Eine meiner Lieblingsserien war “Magnum”, unter anderem, weil jedes Familienmitglied dort etwas gefunden hat, das es mochte. Wir liebten die Palmen, die Strände, den roten Ferrari und die Szenen von TCs Hubschrauber, der über die türkisfarbenen Weiten des Pazifiks flog. Wir liebten die Action und die humorvollen Momente, und wir liebten Tom Sellecks Zwinkern in Richtung Kamera (ein Theaterbegriff für das direkte Ansprechen des Publikums – die „vierte Wand“). Wir liebten Higgins, Zeus und Apollo und das Geheimnis um Robin Masters, den Besitzer des Anwesens.

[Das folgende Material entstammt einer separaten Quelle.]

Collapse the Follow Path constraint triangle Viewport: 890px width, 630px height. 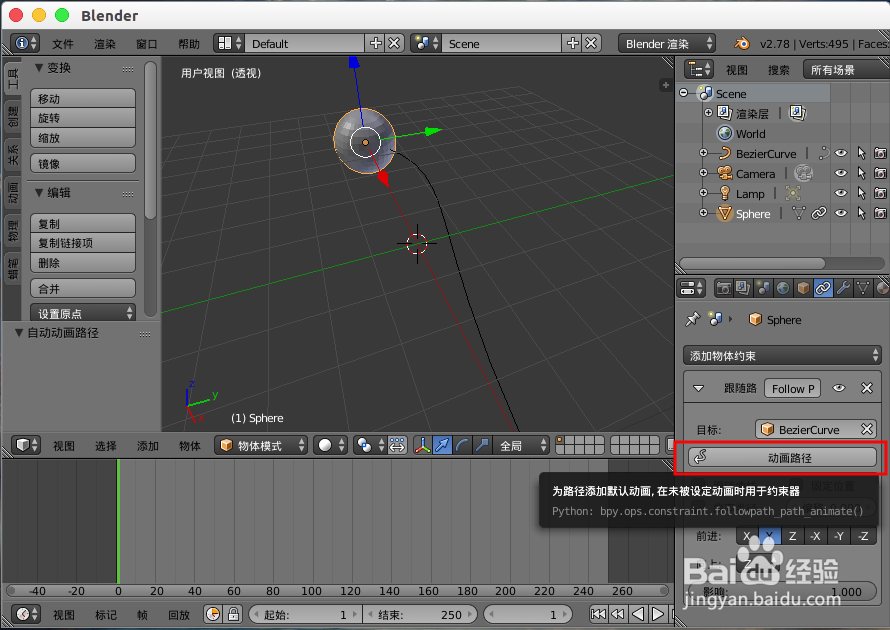coord(698,389)
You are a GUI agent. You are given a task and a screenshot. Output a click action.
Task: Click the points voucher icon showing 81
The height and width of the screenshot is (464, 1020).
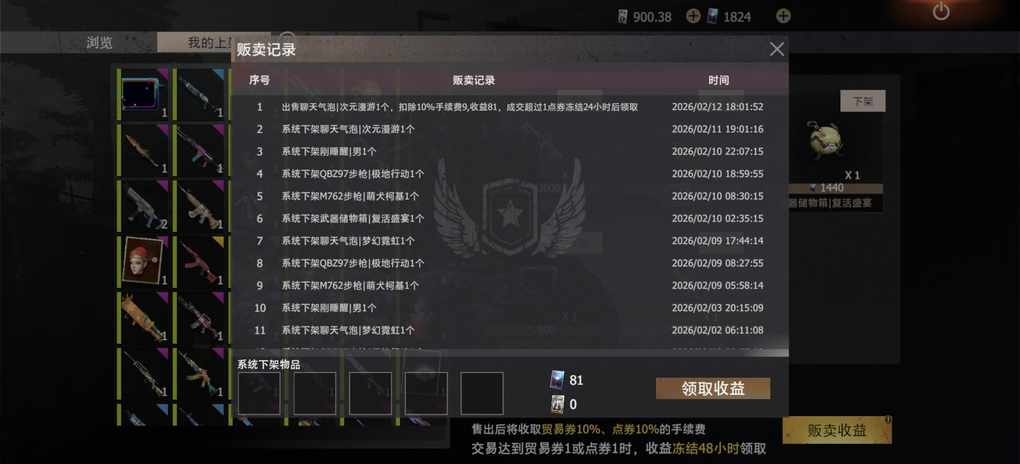557,380
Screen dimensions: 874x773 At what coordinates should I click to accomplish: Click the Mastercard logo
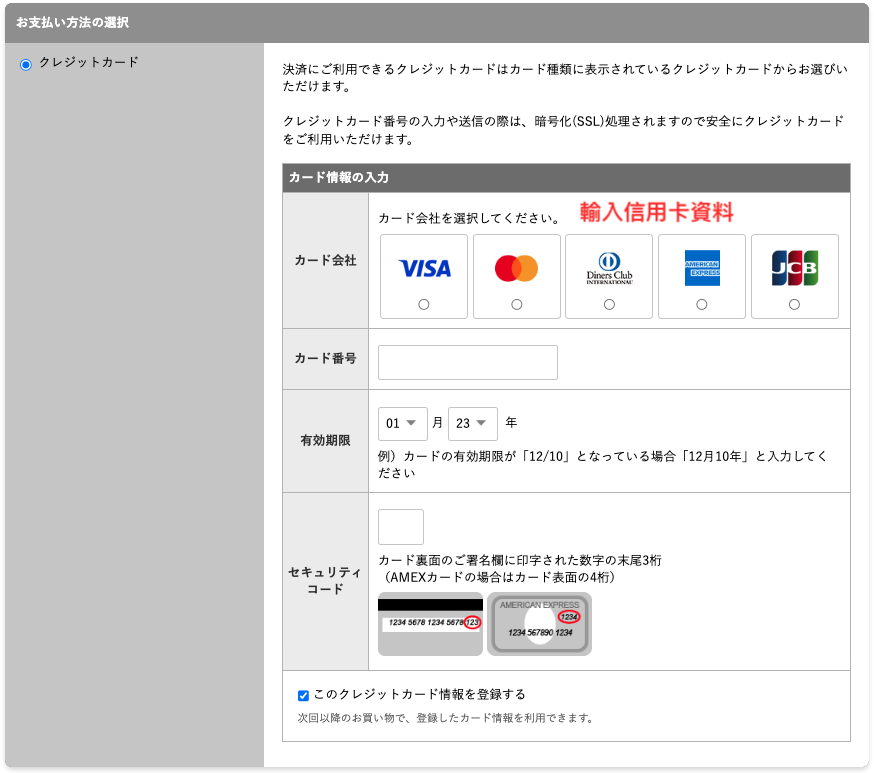click(x=516, y=268)
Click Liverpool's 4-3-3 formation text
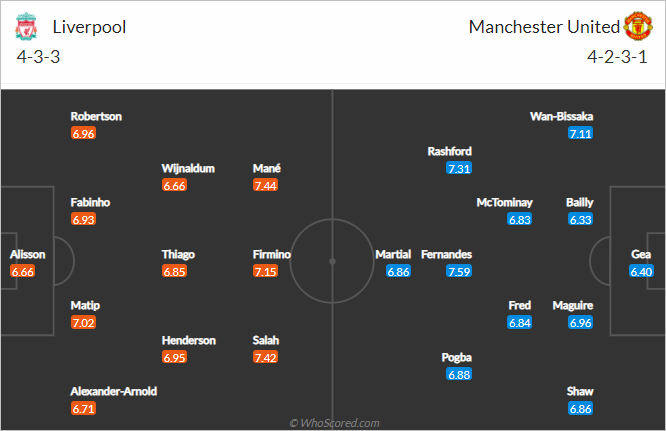Viewport: 666px width, 431px height. pos(38,57)
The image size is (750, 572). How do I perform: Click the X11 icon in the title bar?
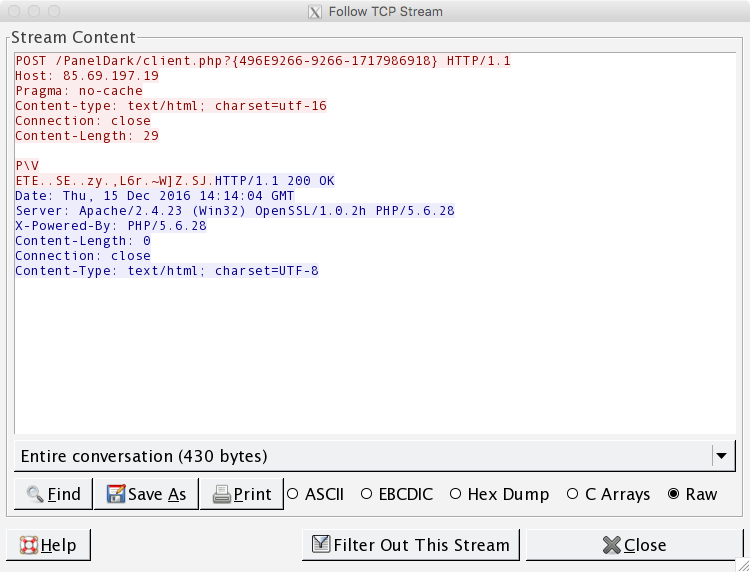click(316, 12)
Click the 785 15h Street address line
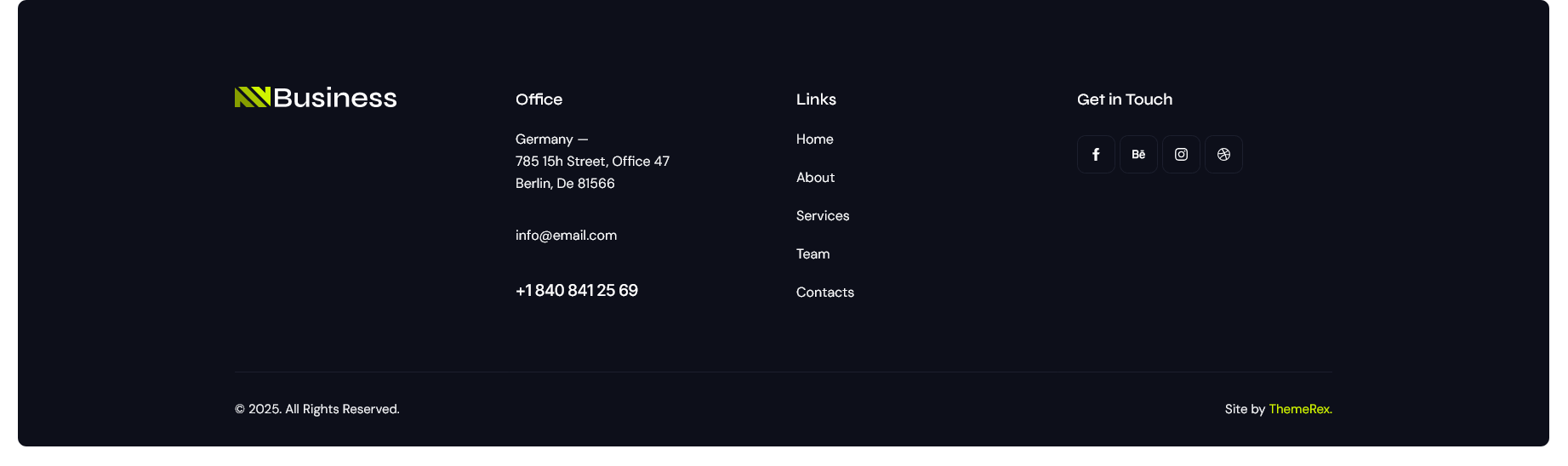This screenshot has height=466, width=1568. (x=592, y=162)
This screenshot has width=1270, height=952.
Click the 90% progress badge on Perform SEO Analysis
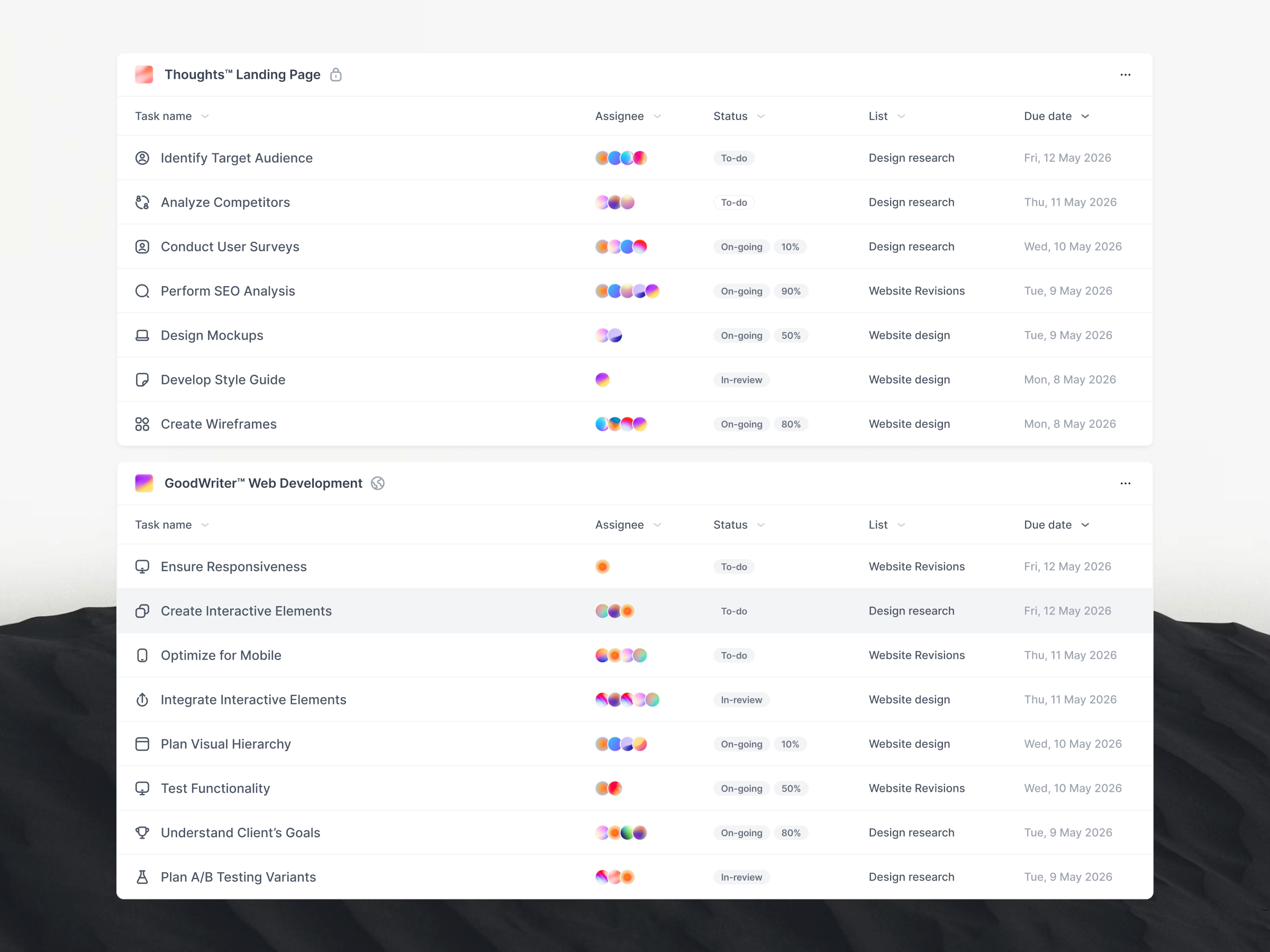(x=792, y=291)

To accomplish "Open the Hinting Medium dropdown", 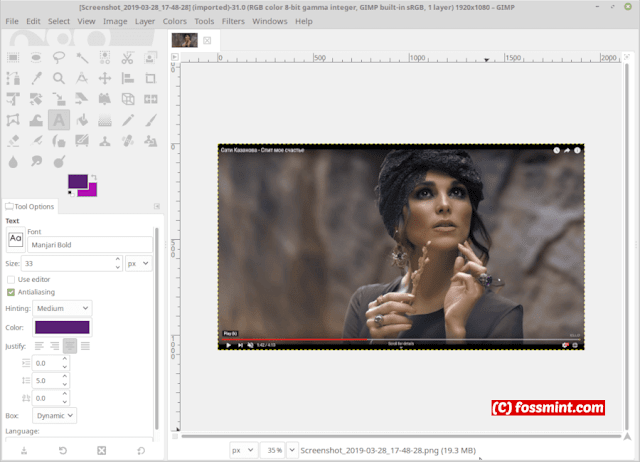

Wer würde nicht gern für eine Weile in dieser Welt leben? Eine Welt, in der Gefahr und Spannung herrschen, aber am Ende – puh! – alles gut ausgeht. (Okay, einige Magnum-Folgen enden etwas ernster, aber insgesamt bleibt der Ton optimistisch.)
Viele Jahre später findet man Anna die Autorin (im Gegensatz zu Anna, der sehnsüchtigen Teenagerin). Als ich anfing, Romane zu veröffentlichen, habe ich Genres unbewusst sauber getrennt. Einerseits schrieb ich düstere und gefährliche paranormale Liebesromane, andererseits exotische und spannende Liebesgeschichten in tropischen Kulissen. Mit der Zeit begannen sich diese Welten in meinem Kopf zu vermischen und verlangten danach, die aufregende Gestaltwandlerwelt in ein völlig neues Setting zu bringen. Das ist das Schöne an Fiction – es gibt keine Grenzen für die Fantasie.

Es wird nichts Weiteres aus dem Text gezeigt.